Plate-forme :
iPhone
Editeur :
Bulkypix
Développeur :
White Birds Productions
Version testée :
1.1 (06/07/2010)
Langue :
Français
Taille :
148 Mo
Prix :
2,39 €
On aime :
Bonne variété des séquences
Scénario intéressant
Belles cinématiques
Français intégral (voix + textes)
On aime moins :
Quelques petits bugs subsistent
Un peu de hasard et de tâtonnement
Note :
Disponible aujourd’hui même sur l'App Store, Last King of Africa, premier épisode d'une série qui devrait en compter trois au total, n'est pourtant pas tout à fait nouveau. Le titre est en effet un portage d'un jeu Nintendo DS disponible depuis 2008, lui-même une conversion de Paradise, sorti en 2006 sur PC. Quatre ans d'âge et presque autant de plateformes : jolie longévité pour un jeu d’un genre que beaucoup – y compris chez les créateurs de jeux reconnus – s'accordent à prononcer mort. Car Last King of Africa est un pur jeu d'aventure à l'ancienne avec gestion d'inventaire et interface classique en pointez-cliquez (pointez-touchez ici en l'occurrence).

-- Informations extraites --
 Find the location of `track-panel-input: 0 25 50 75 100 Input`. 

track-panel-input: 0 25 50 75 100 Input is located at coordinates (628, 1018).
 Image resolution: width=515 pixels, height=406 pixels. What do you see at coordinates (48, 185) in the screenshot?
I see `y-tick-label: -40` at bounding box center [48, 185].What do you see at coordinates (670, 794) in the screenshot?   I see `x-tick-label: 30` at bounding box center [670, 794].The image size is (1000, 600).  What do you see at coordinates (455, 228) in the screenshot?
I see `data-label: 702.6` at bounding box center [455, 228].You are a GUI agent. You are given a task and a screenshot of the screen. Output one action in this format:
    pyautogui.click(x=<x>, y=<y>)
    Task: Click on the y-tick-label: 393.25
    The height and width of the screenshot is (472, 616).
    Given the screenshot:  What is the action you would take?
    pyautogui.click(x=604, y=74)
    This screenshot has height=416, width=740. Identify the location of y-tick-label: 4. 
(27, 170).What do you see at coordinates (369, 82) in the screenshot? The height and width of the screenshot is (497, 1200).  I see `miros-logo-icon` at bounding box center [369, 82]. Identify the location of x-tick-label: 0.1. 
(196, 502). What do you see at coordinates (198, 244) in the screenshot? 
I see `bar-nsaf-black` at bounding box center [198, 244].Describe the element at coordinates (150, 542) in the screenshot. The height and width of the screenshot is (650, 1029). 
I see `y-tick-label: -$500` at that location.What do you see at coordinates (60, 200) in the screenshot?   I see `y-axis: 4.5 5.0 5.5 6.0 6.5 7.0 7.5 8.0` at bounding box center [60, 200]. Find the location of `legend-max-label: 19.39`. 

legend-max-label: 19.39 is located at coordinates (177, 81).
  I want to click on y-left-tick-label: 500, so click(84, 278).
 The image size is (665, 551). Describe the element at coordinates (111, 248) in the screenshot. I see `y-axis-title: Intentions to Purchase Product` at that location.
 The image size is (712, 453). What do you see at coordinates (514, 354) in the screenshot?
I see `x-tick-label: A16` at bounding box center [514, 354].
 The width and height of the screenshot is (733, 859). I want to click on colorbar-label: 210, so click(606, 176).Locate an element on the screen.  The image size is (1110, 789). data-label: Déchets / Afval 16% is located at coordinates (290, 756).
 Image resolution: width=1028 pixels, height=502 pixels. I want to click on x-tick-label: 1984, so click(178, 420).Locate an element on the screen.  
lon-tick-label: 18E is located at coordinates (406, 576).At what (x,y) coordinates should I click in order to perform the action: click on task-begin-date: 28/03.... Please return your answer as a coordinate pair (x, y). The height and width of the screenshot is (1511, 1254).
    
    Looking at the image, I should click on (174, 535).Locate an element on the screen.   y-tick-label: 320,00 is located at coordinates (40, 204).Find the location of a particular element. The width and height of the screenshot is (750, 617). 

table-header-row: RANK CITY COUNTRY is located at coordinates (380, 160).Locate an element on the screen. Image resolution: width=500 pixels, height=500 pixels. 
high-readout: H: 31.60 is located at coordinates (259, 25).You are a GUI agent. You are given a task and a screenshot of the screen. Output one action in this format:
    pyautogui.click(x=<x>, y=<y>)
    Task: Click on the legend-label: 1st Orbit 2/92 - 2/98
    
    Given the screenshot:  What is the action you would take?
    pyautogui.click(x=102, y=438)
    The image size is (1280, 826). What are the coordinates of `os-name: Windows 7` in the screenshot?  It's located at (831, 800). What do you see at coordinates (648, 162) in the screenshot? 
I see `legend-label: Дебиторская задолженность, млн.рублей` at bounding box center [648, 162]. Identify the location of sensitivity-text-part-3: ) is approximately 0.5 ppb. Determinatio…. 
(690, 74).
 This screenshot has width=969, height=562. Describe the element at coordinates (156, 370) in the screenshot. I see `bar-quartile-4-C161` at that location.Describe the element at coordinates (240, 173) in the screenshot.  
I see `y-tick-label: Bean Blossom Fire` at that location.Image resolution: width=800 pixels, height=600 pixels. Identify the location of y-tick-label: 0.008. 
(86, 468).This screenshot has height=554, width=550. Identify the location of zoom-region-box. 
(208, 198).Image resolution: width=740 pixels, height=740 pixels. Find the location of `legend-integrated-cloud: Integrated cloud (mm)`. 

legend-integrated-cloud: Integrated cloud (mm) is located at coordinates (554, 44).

-- Votre consigne --
Selon l'extrait, sur quelle plateforme et en quelle année Paradise est-il sorti ? Les lignes proviennent d'une autre source que l'extrait.

-- Zone de réponse --
Paradise est sorti sur PC en 2006.